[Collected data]

Start of Block

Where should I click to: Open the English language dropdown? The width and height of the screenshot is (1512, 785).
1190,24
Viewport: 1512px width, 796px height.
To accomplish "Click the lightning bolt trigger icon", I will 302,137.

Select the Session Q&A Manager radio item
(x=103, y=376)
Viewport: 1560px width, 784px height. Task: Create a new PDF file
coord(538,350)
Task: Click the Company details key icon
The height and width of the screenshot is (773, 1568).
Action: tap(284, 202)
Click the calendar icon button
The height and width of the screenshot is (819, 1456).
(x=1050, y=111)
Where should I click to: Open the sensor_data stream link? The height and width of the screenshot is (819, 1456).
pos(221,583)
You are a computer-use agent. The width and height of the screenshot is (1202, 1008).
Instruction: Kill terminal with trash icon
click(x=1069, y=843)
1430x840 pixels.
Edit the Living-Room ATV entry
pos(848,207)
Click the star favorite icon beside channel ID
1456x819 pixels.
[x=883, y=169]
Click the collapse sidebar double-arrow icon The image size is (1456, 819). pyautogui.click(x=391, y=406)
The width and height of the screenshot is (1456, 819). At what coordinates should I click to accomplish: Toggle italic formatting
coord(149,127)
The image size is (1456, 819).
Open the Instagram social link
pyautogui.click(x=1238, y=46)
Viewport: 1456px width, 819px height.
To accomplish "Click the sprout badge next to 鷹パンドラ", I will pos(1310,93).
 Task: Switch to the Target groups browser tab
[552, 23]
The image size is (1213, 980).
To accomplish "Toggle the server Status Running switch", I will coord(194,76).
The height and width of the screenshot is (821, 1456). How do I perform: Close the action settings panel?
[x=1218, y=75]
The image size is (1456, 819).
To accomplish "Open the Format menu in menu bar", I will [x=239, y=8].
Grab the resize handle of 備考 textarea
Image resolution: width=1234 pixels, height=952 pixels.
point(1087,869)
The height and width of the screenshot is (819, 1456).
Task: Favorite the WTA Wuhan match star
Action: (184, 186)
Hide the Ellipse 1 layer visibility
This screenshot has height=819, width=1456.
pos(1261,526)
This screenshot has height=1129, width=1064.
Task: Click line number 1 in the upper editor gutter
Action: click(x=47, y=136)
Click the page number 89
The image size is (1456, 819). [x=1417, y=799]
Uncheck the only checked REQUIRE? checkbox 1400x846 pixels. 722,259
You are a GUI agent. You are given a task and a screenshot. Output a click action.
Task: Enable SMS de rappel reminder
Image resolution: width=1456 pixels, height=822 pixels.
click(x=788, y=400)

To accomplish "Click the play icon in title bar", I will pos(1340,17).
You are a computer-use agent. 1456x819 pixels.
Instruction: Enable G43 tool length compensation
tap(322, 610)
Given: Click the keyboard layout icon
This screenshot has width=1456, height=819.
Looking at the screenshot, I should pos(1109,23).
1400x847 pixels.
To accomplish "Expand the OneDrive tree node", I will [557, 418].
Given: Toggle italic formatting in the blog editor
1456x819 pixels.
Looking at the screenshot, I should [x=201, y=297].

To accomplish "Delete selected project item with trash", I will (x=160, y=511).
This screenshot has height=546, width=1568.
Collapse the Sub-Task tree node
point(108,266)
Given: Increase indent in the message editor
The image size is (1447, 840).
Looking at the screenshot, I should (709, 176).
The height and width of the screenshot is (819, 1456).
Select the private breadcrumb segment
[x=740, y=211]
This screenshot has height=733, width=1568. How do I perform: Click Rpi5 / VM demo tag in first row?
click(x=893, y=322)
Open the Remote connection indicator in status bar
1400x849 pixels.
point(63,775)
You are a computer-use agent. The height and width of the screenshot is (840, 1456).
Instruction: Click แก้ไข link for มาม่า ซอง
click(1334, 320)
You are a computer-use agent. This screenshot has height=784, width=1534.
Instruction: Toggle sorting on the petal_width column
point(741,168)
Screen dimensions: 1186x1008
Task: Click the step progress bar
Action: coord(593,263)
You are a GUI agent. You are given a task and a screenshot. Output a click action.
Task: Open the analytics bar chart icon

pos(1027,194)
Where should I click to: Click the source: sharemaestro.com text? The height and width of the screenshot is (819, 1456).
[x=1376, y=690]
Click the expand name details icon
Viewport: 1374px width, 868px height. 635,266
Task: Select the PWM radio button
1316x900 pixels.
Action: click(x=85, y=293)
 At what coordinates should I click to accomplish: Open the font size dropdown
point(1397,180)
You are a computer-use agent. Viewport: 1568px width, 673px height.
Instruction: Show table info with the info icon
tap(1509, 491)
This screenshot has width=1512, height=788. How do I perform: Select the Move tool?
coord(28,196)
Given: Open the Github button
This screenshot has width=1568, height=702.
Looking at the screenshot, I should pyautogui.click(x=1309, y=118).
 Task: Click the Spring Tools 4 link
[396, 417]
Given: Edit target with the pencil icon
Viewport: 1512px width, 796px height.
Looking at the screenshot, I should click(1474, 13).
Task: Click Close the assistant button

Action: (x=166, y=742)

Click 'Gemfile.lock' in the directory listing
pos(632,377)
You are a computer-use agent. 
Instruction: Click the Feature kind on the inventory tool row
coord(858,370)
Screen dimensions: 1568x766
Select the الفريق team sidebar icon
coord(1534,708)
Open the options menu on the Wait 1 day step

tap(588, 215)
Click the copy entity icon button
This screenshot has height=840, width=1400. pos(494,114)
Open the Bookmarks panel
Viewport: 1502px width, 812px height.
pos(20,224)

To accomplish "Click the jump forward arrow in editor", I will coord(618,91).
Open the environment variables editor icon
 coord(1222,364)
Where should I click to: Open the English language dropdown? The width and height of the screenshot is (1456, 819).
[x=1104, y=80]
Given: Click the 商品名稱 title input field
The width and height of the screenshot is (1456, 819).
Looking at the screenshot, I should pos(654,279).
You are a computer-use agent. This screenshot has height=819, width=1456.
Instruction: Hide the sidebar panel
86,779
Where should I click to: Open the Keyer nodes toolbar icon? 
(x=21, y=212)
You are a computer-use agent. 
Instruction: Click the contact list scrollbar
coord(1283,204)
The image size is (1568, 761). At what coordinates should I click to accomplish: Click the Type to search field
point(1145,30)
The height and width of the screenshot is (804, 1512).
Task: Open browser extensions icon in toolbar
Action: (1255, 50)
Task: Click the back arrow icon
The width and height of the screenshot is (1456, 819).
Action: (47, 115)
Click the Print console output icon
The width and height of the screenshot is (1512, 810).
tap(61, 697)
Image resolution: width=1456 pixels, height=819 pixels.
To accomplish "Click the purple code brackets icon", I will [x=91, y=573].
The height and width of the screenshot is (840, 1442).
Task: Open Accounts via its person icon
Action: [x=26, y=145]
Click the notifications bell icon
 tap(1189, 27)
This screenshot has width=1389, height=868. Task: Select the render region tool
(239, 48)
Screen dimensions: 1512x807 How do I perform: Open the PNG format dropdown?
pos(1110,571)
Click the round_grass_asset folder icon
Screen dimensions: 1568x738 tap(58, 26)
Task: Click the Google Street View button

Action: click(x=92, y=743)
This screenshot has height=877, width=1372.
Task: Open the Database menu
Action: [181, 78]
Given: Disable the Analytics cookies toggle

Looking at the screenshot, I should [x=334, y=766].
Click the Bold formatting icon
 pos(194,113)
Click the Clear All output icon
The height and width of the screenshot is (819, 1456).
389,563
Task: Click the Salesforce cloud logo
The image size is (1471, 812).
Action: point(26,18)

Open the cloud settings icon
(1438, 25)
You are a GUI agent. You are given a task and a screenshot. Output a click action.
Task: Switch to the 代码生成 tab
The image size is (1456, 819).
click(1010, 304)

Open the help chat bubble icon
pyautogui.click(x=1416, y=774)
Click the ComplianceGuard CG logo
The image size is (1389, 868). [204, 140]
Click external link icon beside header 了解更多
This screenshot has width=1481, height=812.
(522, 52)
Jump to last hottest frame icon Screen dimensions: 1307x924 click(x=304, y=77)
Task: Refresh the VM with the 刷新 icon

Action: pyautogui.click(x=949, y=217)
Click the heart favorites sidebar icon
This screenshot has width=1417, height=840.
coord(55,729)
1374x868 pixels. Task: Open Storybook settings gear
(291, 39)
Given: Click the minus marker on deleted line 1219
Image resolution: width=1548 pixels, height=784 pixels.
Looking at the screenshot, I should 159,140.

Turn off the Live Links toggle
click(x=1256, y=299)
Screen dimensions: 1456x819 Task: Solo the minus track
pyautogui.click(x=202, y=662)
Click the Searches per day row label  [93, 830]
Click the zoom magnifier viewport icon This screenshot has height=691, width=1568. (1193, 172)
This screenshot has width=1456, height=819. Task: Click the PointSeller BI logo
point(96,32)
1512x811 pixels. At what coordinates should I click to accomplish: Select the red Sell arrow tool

End of Block

_WORK TO COMPLETE_
Scan the records above for the string "arrow", then report every line that contains it.

_RESPONSE BELOW_
Click the collapse sidebar double-arrow icon The image size is (1456, 819). pyautogui.click(x=391, y=406)
To accomplish "Click the jump forward arrow in editor", I will coord(618,91).
Task: Click the back arrow icon
1512x811 pixels. At what coordinates should I click to accomplish: Select the red Sell arrow tool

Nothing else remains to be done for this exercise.